# Exercise:
Transcribe the lines of every record below word for word, leaving out the pictures.

# Screenshot and document pointing data:

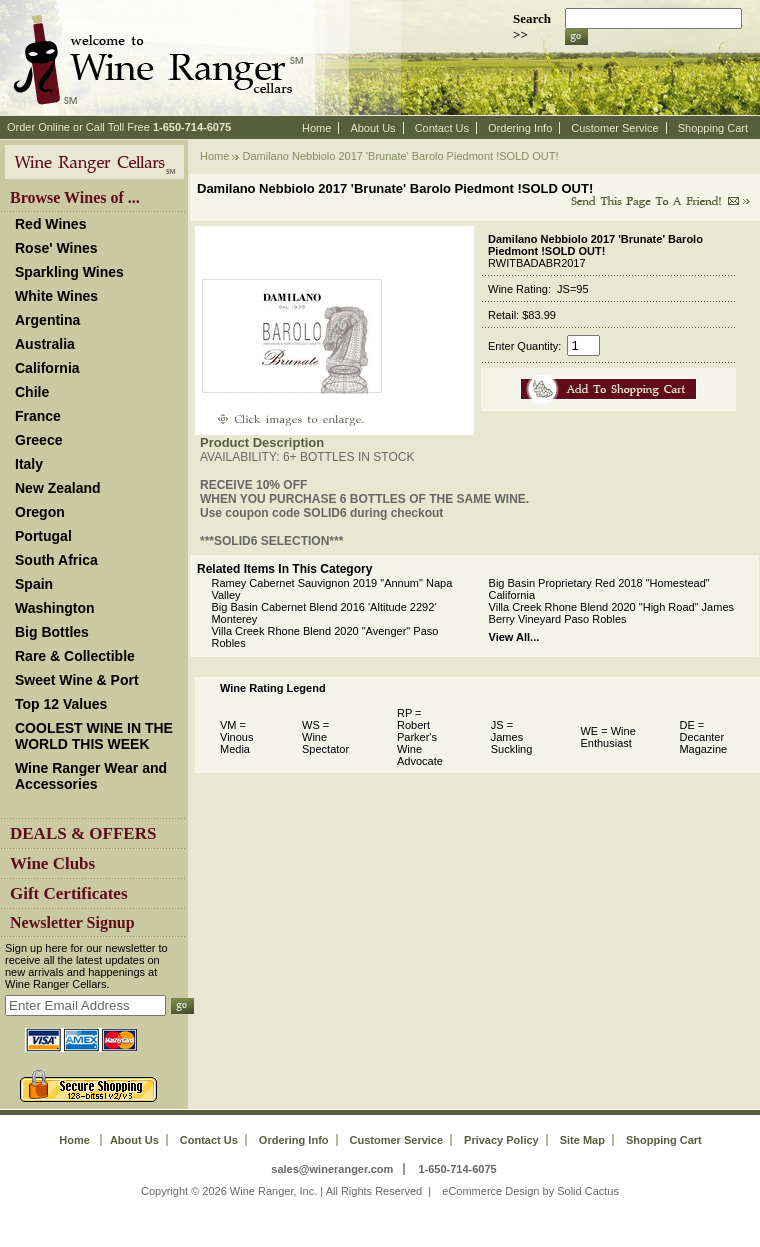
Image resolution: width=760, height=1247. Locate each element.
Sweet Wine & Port (77, 680)
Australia (45, 344)
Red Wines (50, 224)
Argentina (47, 320)
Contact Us (442, 128)
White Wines (56, 296)
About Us (372, 128)
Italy (29, 464)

# Task answer:
Image resolution: width=760, height=1247. Locate each element.
Sweet Wine & Port (77, 680)
Australia (45, 344)
Red Wines (50, 224)
Argentina (47, 320)
Contact Us (442, 128)
White Wines (56, 296)
About Us (372, 128)
Italy (29, 464)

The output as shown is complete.